Moreover, the GDPR treats sensitive data—like biometric or health information—with heightened protection and requires stronger justifications for its use. The CCPA’s current draft doesn’t clearly adopt such a layered approach. Explicitly extending opt-in consent to the processing of sensitive information would be a step in the right direction.
Why Alignment Matters
Many companies subject to the CCPA are also governed by the GDPR due to the global nature of digital commerce. Divergences between the two frameworks increase compliance costs and create regulatory uncertainty. When rules vary across jurisdictions, companies either over-comply (wasting resources) or under-comply (exposing themselves to enforcement, litigation, or reputational fallout). This kind of fragmentation can also weaken enforcement and make it harder for consumers to understand their rights across jurisdictions. Harmonizing standards, especially around consumer rights, would reduce this legal friction and benefit consumers through consistent protections.

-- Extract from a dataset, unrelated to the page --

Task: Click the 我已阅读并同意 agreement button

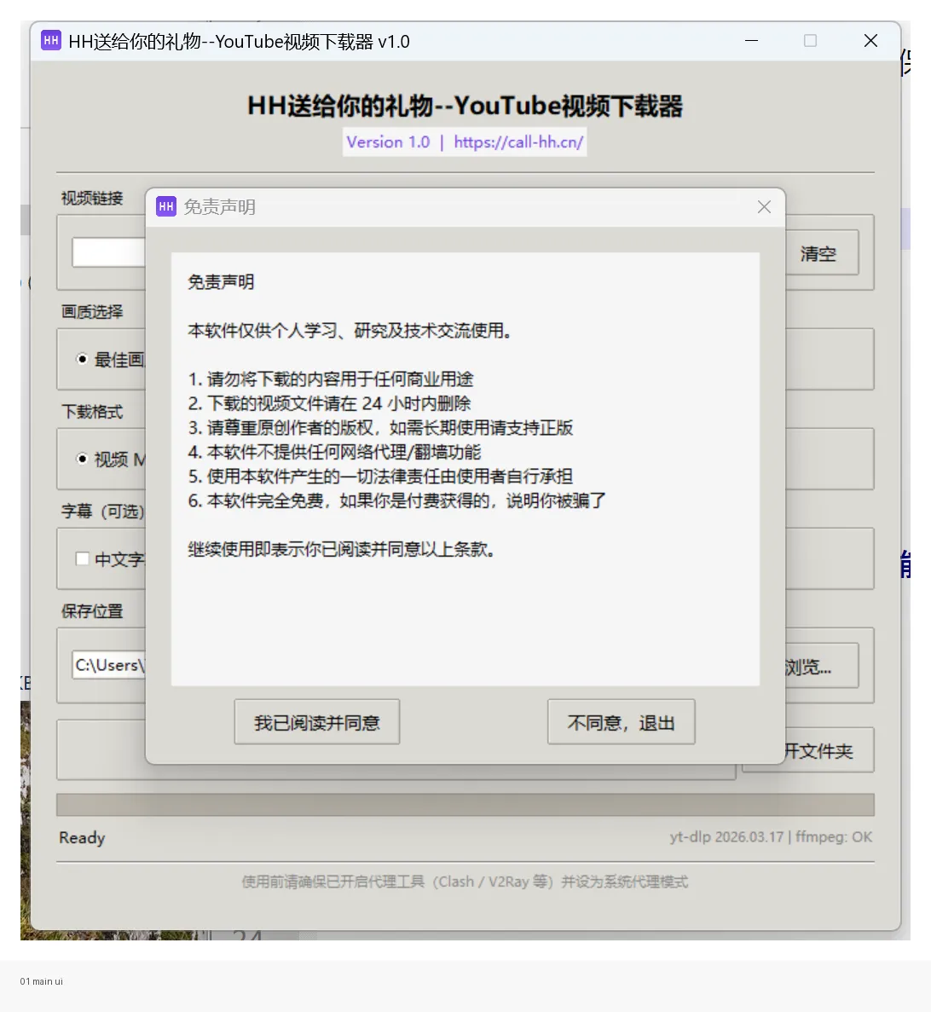Action: [316, 721]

Beyond inefficiency, the lack of alignment invites regulatory arbitrage: companies may exploit weaker rules in one jurisdiction to avoid accountability in another. This undermines trust in privacy protections and risks entrenching harmful practices (especially in high-stakes contexts like employment, credit, or healthcare.) Harmonizing standards around consumer rights, transparency, and risk mitigation could reduce legal friction and build public confidence in algorithmic systems.

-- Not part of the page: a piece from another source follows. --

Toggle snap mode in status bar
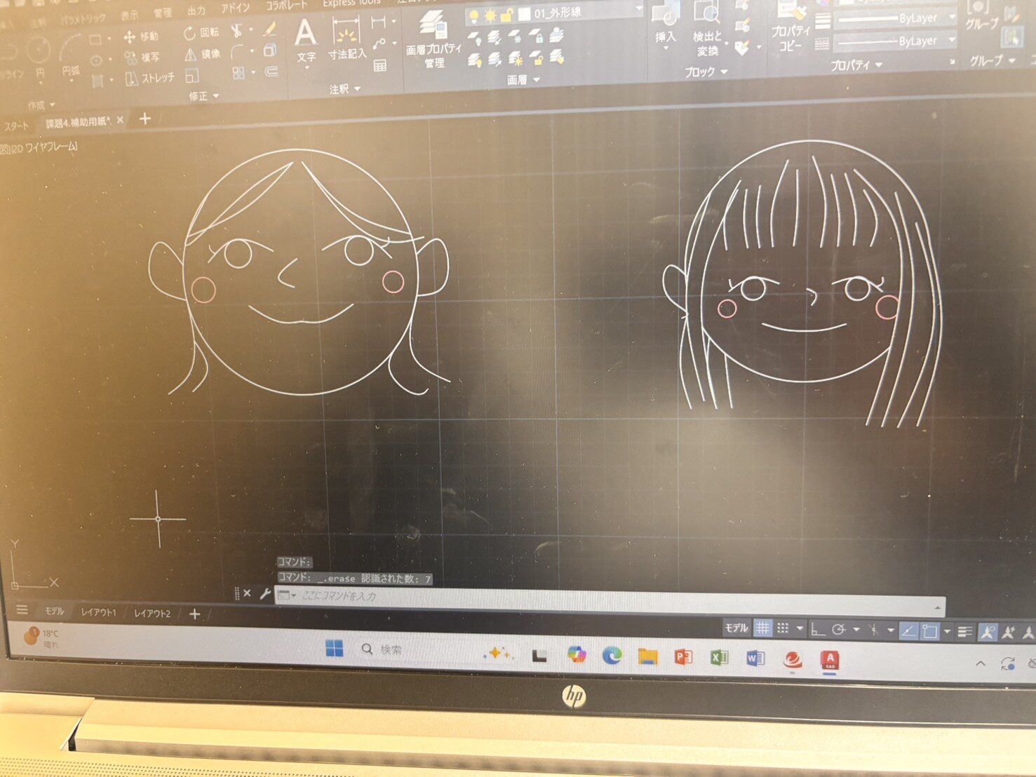1036x777 pixels. click(783, 628)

Recent enforcement in the EU shows how these protections work in practice. In SCHUFA (CJEU Case C-634/21), Europe’s highest court held that automated credit scores used to assess individuals’ eligibility for services qualified as automated decision-making under Article 22 of the GDPR. Because the scores significantly shaped contractual outcomes, the court found that individuals were entitled to safeguards such as explanation, human review, and the right to contest the decision. The case highlights how strong ADMT protections can meaningfully shape corporate behavior and clarify obligations even in complex, third-party scoring systems. Aligning with GDPR standards would allow U.S. companies to piggyback on existing compliance mechanisms. Many already have opt-in frameworks, human review procedures, and clear disclosures in place. Modifying the CCPA rules to reflect these expectations would reduce redundancy and promote efficiency.
Final Thoughts
California has long been a pioneer in privacy law, and its newest efforts to regulate automated decision-making technologies (ADMTs) continue that legacy. These proposed rules show a forward-thinking approach to addressing emerging risks, while keeping consumer empowerment and transparency at the forefront.
Rather than reinventing the wheel, California is thoughtfully building on global best practices—like those found in the GDPR—while tailoring them to the U.S. context. The current draft sets a strong foundation, and as the rulemaking process continues, there’s a unique opportunity to further refine and elevate these protections. With the CCPA’s momentum, California is well-positioned to shape the future of responsible AI governance—not just for the state, but for the nation.